Tüm İnşaat Müteahhitleri Federasyonu Genel Başkan Vekili, TOBB Meclis Üyesi, Antalya İnşaat Müteahhitleri Derneği Yönetim Kurulu Başkanı Deniz Karataş, Türkiye'de yaşanan demir sıkıntısına dair yapılan açıklamalara dikkat çekti. Karataş , "Demir-Çelik konusunda da oyuna gelmeyelim ve oyunu bozalım" dedi.
Metal işkolu içinde ana sanayiyi oluşturan demir-çelik sektörünün, birçok sektöre girdi sağladığı için sanayinin lokomotif sektörü niteliği taşıdığını söyleyen Karataş, Demir-Çelik 1960'lara değin tüm diğer sektörleri denetim altında tutan üstün, baskın sektör olduğunu söyledi.
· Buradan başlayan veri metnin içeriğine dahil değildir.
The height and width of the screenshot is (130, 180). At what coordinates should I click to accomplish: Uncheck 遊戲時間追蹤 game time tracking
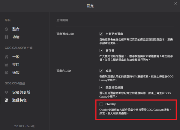coord(101,88)
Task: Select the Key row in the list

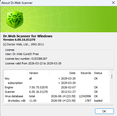Action: click(x=56, y=78)
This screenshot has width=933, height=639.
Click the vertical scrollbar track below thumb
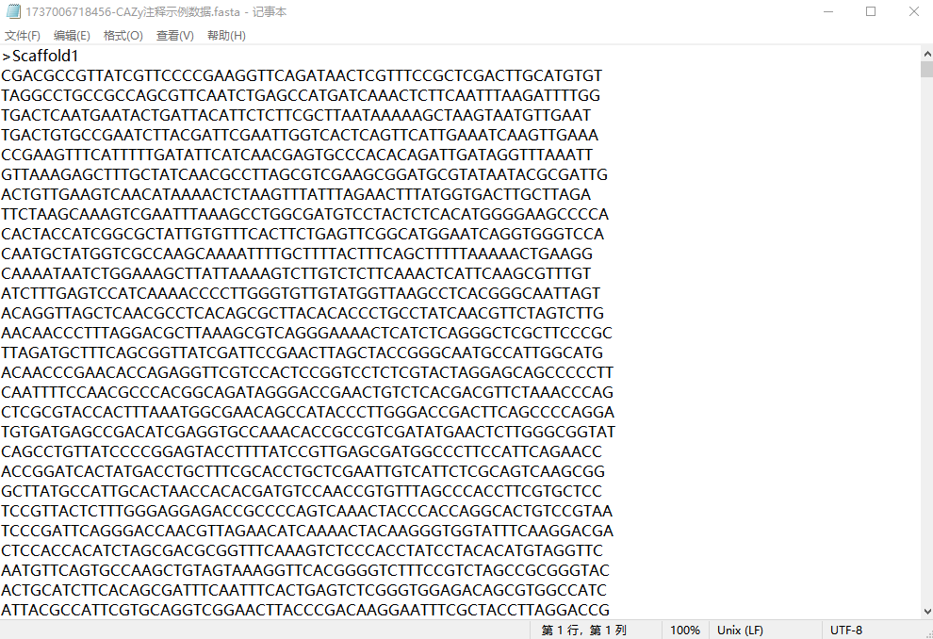pos(926,341)
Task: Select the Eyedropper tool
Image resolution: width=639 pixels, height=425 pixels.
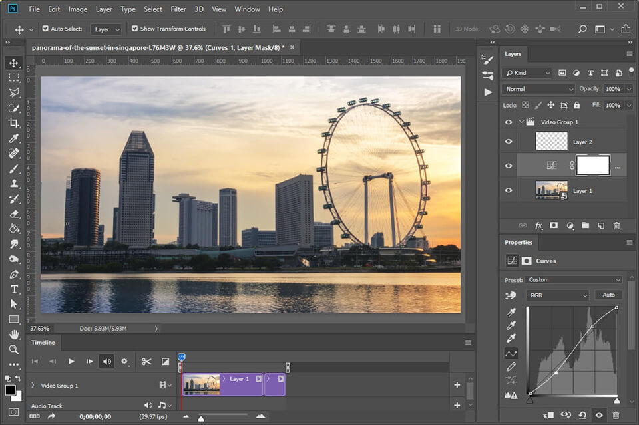Action: coord(14,138)
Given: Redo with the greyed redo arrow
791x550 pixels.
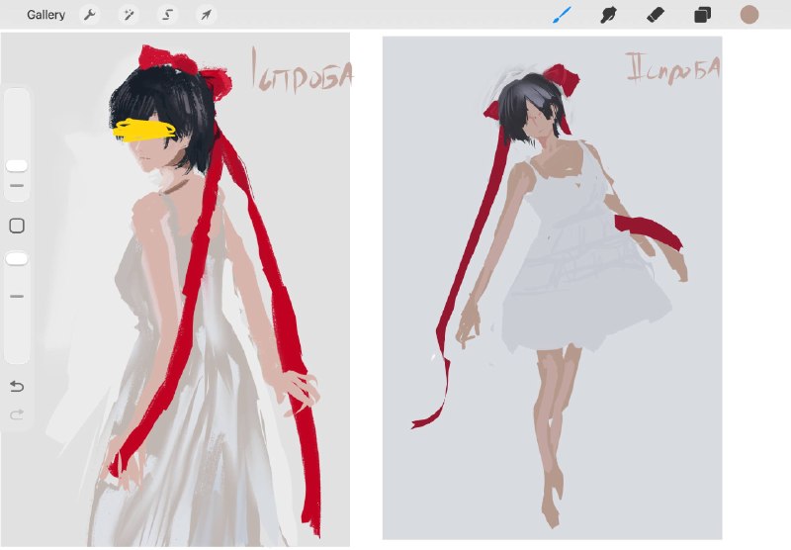Looking at the screenshot, I should (x=17, y=414).
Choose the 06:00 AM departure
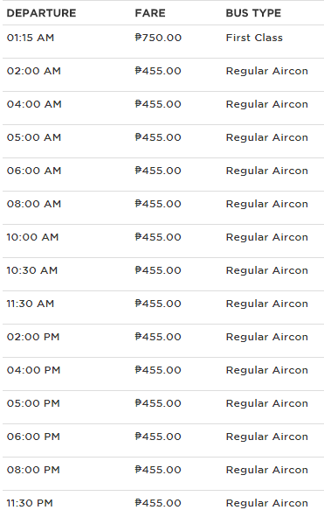 tap(34, 171)
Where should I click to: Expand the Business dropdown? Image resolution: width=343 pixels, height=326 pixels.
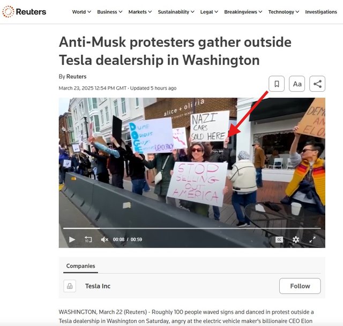[110, 12]
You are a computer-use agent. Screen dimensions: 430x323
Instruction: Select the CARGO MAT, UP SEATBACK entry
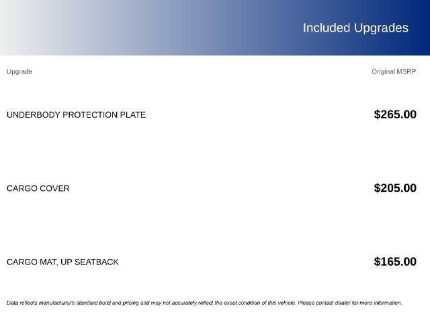pos(62,262)
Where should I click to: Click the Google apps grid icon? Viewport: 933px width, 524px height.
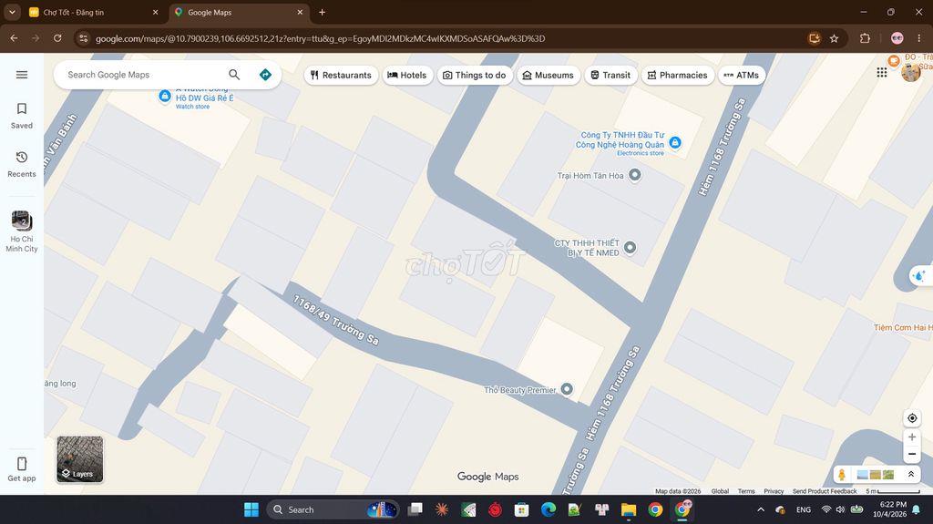point(882,72)
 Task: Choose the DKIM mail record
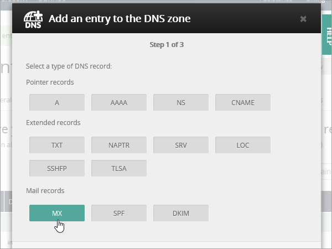point(181,213)
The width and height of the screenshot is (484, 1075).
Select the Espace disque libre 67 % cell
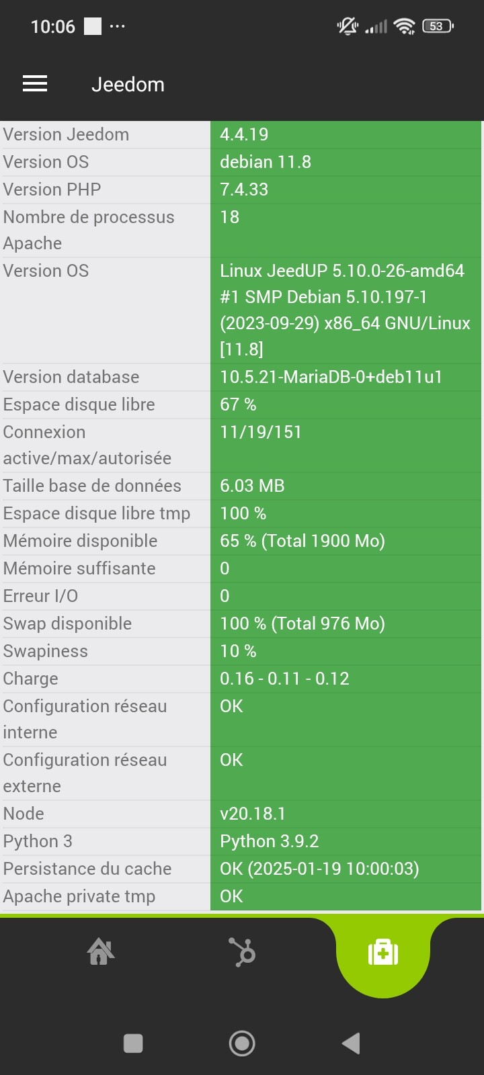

Bu özelliğini iilerleyen yıllarda yitirdiyse de, hala ekonominin kilit sektörü olma özelliğini koruduğunu kaydeden Karataş, . İnşaattan otomotive, savunmadan elektroniğe kadar birçok sektörün üretimi demir-çelik sektörüne bağlı olduğunu ve bu nedenle de stratejik özellikler taşıdığını hatırlattı.
" Tartışmalar Yanlış bilgilendirmeden kaynaklanıyor "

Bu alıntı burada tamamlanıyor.